According to the forum reply below, what does the C function "strrchr" find?

## Extract
···

[Date Prev][Date Next][Subject Prev][Subject Next][ Date Index][ Subject Index]

Re: DOSEMU/DOSBOX question



At 09:45 PM 1/22/08 -0500, Paul Lagasse wrote:
>If only understanding it would allow me to divine which file was
>which.
Well, my take is that is would be a fairly small undertaking to create a small DOS command which, given a long filename as its argument, would produce the DOSEMU mangled name. Do you think it would it be useful to try to produce such a module?

>re

>b) with DOSEMU, scanning for a dot is from the left, not from
>the right ...

>I don't see evidence of a misattribution of the extension in a
>mangled ...
Yup, you're right. I should have, but didn't, look up the C function "strrchr". It finds the last occurrence, not the first (of "."), so the mangling does preserve the "last" extension of the original filename. Thanks for the test, sorry for the error.

>(BTW, in Xy I can also see the hidden Linux backup for "howdy
>etc," ie "howdy de do.htm.dos.txt~" -- which displays as
>HOWDY~3I.TXT. If I open this in Xy and edit and save it, the
>Linux file "howdy...txt~" no longer exists, and I get two new
>files (whose Linux names are howdy~3i.txt and howdy~3i.bak).

···

## Dataset content

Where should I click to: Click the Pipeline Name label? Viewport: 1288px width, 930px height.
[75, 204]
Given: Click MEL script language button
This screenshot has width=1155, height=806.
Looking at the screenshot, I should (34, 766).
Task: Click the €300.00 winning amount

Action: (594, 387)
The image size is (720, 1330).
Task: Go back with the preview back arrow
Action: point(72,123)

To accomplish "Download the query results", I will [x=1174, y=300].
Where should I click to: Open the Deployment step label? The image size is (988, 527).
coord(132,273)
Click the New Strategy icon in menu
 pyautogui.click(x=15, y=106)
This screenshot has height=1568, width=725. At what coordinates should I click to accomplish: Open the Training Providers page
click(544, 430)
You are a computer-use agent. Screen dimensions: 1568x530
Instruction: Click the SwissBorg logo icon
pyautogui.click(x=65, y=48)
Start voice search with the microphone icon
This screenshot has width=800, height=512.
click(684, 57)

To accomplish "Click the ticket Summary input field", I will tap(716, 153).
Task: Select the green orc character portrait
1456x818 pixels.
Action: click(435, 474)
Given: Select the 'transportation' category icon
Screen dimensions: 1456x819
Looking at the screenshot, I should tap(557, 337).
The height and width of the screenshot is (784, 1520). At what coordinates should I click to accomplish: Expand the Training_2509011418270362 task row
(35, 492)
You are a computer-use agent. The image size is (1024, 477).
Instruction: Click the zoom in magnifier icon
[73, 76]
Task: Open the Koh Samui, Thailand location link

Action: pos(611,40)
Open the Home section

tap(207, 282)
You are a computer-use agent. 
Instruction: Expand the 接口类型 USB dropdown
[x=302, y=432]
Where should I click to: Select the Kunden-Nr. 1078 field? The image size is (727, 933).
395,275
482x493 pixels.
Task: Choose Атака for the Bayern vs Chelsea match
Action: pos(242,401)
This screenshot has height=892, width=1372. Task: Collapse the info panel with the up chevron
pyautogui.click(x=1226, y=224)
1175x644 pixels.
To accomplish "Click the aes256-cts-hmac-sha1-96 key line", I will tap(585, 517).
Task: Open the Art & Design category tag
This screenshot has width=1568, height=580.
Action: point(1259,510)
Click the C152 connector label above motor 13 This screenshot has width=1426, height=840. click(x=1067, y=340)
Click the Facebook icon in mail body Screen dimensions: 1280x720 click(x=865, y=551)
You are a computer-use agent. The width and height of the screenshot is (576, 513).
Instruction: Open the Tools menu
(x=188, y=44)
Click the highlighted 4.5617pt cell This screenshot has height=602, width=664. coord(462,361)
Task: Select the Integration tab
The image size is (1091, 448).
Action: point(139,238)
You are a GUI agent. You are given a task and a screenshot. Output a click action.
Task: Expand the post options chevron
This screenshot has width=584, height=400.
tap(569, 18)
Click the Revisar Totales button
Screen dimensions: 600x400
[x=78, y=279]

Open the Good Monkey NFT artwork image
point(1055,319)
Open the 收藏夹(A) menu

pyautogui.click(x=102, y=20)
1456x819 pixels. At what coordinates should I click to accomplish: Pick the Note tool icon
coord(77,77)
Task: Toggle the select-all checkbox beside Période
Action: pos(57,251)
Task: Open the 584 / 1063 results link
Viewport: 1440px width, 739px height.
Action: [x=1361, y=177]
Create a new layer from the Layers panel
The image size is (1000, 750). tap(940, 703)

···

## Solved exercise
It finds the last occurrence of ".", not the first.